La battaglia di Lepanto fu considerata dalla storiografia ottocentesca come uno dei punti di svolta centrali dell’Europa moderna. Ricerche più recenti, pur ridimensionando le conseguenze dell’evento, hanno comunque rimarcato la sua importanza , specialmente da un punto di vista tecnico-militare.
Quella di Lepanto fu l’ultima grande battaglia combattuta per l’egemonia mediterranea. Il contesto mediterraneo, centro del mondo afro-europeo per molti secoli, sarebbe divenuto ben presto periferico rispetto a quello atlantico. Una svolta in senso globale fu compiuta proprio dal sovrano che più spinse verso una piega egemonica mediterranea in chiave antiturca: Filippo II, il re prudente.
Ma quale fu il contributo dei regni di Napoli e Sicilia alla battaglia di Lepanto? Come contribuirono quelle terre, cuore del mediterraneo e possedimento centrale della corona spagnola, all’impegno militare contro i turchi?
Il meridione e la potenza turca
Nel corso dei secoli il sud Italia, pur caratterizzato (salvo ambiti relativamente delimitati dal punto di vista cronologico e territoriale, come la Sicilia Aghlabita) da una componente religiosa a maggioranza cristiana, non disdegnò quasi in nessuna epoca i rapporti commerciali e culturali con le potenze musulmane.
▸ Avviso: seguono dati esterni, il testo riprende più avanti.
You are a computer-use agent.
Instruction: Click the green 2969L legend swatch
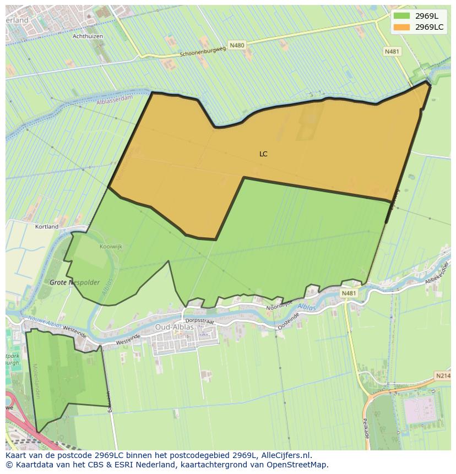pos(402,16)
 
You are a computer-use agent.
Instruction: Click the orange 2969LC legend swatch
pos(402,27)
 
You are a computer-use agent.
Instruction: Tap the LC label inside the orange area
pos(263,154)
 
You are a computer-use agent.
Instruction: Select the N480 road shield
pos(237,45)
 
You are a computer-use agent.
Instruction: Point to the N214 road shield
pos(443,375)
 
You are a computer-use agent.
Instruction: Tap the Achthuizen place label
pos(88,36)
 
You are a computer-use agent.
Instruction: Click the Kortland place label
pos(47,226)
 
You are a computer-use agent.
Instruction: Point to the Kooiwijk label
pos(111,247)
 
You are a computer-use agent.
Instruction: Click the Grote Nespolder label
pos(75,282)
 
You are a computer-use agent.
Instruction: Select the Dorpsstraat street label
pos(199,319)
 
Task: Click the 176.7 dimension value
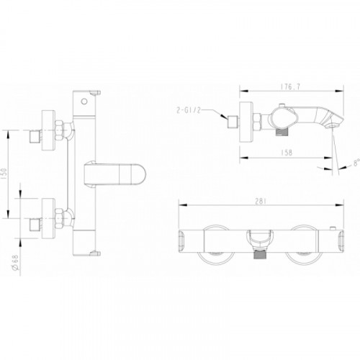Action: [290, 87]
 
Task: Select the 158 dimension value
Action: [287, 153]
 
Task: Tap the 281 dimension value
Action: [261, 201]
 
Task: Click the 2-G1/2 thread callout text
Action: [188, 110]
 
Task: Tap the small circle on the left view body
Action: [84, 102]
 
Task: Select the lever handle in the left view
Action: [114, 174]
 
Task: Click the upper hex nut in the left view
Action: [59, 130]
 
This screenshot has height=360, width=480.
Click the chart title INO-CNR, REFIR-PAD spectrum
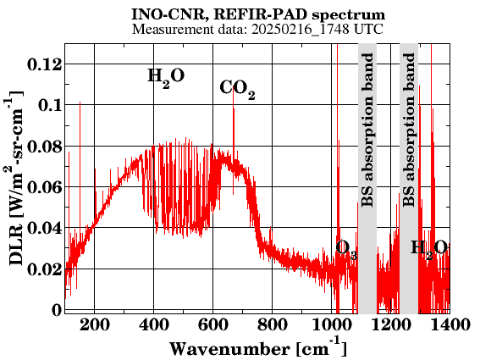(258, 14)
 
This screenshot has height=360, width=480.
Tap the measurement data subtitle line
(257, 30)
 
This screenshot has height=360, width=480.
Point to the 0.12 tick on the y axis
(45, 64)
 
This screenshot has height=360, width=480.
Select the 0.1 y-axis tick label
(50, 105)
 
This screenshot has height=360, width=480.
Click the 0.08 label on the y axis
(45, 147)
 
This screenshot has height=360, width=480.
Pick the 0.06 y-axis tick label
(45, 187)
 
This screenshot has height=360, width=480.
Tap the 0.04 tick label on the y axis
(45, 228)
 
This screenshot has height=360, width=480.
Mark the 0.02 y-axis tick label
(45, 269)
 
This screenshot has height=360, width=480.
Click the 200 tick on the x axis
(94, 324)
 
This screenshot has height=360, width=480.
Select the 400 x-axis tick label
(154, 324)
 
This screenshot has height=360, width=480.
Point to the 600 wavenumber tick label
(213, 324)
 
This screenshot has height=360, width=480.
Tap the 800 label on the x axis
(273, 324)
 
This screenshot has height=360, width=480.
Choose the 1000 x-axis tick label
(332, 324)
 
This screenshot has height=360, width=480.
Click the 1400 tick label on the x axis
(450, 324)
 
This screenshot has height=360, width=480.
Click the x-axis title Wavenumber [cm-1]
(258, 347)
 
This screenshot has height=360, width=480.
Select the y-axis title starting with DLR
(14, 179)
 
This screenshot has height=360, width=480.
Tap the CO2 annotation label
(237, 89)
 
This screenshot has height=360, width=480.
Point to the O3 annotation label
(346, 249)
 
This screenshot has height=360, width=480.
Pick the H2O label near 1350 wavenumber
(429, 249)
Partendo dai ducati indipendenti di Napoli, Salerno ed Amalfi fino ad arrivare alla costituzione del regno di Sicilia normanno-svevo il sud Italia fu interessato da un fortissimo legame con il mondo greco-ortodosso ed arabo-musulmano. Certo, sarebbe implausibile concepire tale rapporto in una “visione irenica” (Marco di Branco), tuttavia bisogna notare che tali rapporti, anche nei periodi di più esacerbata conflittualità, andavano purtuttavia a confluire sovente in un momento di confronto tra popoli diversi.
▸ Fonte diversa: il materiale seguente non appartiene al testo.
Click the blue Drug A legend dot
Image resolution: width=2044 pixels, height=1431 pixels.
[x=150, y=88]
Ciò andò generalmente cambiando con due eventi: le crociate e l’espansione turca. Entrambi andarono a destabilizzare i precedenti equilibri mediterranei: le crociate inasprirono i rapporti tra mondo musulmano e cristiano, mentre l’espansione turca, oltre ad infliggere il colpo di grazia all’impero costantinopolitano, fu caratterizzata da una nuova tendenza all’espansionismo militare del mondo musulmano, il cui obbiettivo ultimo era conquistare non solo la seconda Roma, ma anche la prima.
Questa nuova espansione in occidente non poteva avere nessun altra via se non quella dell’egemonia mediterranea. Fu in questo periodo che andarono ad intensificarsi enormemente le incursioni piratesche, le quali danneggiarono pesantemente i commerci e la vita civile dei regni di Napoli e Sicilia. L’intervento turco non fu solamente navale: nel 1480 l’esercito turco espugnò Otranto e cercò di espandersi negli altri territori delle Puglie. La guerra d’Otranto risultò fallimentare per i Turchi sia per la risposta degli stati Italiani che per la prematura morte di Maometto II e lo scompiglio derivatone in territorio Ottomano.
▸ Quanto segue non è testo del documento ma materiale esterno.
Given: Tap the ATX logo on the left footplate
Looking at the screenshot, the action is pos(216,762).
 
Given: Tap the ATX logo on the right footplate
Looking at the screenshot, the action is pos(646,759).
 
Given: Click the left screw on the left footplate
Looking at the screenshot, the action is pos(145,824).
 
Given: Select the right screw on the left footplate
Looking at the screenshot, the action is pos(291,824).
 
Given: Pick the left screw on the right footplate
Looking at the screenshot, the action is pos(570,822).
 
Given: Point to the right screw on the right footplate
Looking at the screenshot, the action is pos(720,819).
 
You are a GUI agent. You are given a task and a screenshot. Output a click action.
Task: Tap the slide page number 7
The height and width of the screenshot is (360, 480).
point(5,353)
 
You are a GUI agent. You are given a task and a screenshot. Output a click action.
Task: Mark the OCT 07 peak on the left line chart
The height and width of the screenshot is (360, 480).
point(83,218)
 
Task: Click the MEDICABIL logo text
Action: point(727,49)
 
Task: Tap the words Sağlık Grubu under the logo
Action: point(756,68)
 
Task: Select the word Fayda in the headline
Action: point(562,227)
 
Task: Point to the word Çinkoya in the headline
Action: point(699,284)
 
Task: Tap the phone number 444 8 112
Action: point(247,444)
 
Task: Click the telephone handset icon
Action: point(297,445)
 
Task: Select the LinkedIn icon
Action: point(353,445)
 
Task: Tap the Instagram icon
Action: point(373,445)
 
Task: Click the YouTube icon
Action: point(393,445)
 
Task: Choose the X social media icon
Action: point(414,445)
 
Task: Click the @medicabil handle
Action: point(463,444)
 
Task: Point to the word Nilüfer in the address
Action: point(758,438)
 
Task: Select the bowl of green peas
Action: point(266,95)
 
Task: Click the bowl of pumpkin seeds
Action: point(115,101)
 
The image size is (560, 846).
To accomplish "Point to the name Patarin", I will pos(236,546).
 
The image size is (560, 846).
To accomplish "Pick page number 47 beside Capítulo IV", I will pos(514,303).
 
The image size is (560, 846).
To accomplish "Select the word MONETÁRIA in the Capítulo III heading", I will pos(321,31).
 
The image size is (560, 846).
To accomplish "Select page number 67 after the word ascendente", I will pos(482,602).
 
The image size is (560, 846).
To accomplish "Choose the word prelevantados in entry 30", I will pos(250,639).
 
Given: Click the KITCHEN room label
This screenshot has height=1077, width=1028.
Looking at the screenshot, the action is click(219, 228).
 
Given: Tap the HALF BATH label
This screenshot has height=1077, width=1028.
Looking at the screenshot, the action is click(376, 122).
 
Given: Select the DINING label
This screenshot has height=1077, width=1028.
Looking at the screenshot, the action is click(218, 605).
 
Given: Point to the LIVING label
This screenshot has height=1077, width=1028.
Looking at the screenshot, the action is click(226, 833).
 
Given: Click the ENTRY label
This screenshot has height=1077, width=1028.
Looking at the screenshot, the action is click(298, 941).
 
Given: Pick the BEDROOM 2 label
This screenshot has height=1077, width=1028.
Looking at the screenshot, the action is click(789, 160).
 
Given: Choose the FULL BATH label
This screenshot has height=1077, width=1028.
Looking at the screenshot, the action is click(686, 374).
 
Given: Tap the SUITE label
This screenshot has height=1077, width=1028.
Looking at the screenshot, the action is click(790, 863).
Tuttavia le azioni militari dei turchi non si fermarono lì: la vita nel mezzogiorno, per alcuni secoli, fu contraddistinta dalla perenne minaccia ottomana. Si trattava di una situazione di forte mobilitazione: la rete dei castelli fu ristrutturata e riedificata, furono allestite varie squadre navali (specialmente nelle puglie), richiamati contingenti militari sia autoctoni che iberici.
Un apparato militare così vasto (di media grandezza nei contingenti militari, ma di dimensioni ben maggiori per quanto concerne le fortificazioni) necessitava di un continuo afflusso monetario. Tale spesa, sommata alle tasse richieste dal governo iberico per motivi di analoga mobilitazione militare, rese estremamente precaria la vita economica del mezzogiorno specialmente per i ceti subalterni, sui quali gravavano le numerose imposte dei due vicereami.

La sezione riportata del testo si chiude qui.